▶ _Data supplied_:
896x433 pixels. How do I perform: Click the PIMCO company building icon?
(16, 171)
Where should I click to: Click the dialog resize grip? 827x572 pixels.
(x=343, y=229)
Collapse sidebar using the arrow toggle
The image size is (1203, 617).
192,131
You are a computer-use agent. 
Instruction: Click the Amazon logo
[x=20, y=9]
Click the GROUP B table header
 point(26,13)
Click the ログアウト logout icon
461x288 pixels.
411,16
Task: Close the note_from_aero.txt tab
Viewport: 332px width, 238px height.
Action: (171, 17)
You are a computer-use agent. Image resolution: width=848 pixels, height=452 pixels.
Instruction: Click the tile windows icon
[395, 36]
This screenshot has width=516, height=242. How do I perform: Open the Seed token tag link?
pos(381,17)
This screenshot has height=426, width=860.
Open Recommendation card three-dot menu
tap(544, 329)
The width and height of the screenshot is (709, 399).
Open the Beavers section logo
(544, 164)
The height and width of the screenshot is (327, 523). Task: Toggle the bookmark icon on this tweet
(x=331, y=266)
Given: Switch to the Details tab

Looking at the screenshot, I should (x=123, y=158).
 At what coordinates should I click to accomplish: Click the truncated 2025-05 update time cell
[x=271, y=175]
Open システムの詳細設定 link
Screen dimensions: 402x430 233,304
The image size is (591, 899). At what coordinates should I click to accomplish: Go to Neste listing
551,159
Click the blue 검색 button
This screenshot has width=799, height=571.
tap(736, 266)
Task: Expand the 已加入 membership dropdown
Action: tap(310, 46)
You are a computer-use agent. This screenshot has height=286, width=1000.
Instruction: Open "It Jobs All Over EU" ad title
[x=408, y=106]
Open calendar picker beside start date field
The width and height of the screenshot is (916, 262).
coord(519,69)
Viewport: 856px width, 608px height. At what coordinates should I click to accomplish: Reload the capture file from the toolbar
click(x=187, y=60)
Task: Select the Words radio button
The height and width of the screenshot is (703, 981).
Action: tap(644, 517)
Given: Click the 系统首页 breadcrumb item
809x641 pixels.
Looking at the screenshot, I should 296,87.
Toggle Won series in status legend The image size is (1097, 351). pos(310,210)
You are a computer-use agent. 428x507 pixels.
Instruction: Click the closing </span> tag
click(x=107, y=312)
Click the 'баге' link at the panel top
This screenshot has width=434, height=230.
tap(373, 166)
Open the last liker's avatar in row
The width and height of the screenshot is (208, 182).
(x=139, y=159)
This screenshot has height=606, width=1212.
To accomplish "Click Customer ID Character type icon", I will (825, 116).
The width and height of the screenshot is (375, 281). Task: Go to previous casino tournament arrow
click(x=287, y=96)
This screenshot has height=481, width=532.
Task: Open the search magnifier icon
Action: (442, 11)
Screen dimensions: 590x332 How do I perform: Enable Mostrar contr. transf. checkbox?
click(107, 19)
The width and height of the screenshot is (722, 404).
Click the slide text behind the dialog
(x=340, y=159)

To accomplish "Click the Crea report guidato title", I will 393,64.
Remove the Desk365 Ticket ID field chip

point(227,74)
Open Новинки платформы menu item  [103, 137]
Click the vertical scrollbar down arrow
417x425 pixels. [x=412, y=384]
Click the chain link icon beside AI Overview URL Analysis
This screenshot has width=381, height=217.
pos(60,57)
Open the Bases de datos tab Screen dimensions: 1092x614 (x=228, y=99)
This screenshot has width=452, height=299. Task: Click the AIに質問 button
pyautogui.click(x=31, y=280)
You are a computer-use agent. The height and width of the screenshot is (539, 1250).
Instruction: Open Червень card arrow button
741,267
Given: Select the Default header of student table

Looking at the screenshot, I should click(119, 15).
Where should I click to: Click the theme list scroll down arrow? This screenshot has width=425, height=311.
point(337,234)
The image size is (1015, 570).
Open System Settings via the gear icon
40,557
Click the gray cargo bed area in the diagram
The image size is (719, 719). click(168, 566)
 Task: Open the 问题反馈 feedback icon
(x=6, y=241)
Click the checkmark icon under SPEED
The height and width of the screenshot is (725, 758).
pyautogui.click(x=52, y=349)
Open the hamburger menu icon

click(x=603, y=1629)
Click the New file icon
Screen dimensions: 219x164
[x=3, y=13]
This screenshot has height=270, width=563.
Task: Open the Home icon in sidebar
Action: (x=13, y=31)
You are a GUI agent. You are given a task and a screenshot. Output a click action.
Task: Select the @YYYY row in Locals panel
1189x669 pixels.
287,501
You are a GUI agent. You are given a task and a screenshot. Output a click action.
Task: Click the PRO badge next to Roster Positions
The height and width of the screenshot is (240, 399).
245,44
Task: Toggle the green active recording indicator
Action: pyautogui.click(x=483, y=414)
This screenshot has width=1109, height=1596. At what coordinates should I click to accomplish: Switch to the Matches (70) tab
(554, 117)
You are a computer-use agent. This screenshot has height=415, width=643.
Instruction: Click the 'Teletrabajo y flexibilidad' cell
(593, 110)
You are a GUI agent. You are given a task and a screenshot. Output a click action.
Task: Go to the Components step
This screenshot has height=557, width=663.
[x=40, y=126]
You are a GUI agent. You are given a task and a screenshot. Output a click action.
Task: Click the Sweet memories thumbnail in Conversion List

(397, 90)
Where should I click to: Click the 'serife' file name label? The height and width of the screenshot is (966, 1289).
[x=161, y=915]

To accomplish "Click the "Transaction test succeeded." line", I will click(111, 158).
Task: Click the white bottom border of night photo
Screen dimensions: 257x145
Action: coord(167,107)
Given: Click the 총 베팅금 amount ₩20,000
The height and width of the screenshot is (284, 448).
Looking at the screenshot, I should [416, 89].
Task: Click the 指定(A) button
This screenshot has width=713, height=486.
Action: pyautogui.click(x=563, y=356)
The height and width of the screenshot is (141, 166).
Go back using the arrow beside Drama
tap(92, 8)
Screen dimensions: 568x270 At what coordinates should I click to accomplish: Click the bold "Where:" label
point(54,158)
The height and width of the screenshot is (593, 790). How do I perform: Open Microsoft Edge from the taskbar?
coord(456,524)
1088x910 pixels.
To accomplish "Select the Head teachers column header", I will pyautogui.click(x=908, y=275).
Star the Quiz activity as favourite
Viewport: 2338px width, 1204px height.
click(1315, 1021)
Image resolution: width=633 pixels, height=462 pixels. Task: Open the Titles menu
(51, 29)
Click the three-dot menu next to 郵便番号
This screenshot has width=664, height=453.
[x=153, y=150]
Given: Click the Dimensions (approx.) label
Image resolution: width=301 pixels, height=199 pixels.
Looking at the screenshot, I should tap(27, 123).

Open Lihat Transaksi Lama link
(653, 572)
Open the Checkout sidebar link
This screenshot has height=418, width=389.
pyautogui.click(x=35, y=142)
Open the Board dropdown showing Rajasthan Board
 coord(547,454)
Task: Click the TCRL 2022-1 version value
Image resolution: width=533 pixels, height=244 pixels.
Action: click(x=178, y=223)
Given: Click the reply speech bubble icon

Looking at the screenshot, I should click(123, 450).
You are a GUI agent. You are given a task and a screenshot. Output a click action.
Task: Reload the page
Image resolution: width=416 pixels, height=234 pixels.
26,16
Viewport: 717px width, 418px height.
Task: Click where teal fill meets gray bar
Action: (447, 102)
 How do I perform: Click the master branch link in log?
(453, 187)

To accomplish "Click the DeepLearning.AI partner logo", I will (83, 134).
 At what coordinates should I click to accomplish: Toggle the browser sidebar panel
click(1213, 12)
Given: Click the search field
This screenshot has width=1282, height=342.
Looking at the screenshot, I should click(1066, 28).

▶ _What the exercise asks_:
Please copy the lines in the records above between the one holding "The height and width of the screenshot is (593, 790)." and the one holding "1088x910 pixels.", inclusive, exactly and with no other line.

▶ _Output for this exercise_:
The height and width of the screenshot is (593, 790). How do I perform: Open Microsoft Edge from the taskbar?
coord(456,524)
1088x910 pixels.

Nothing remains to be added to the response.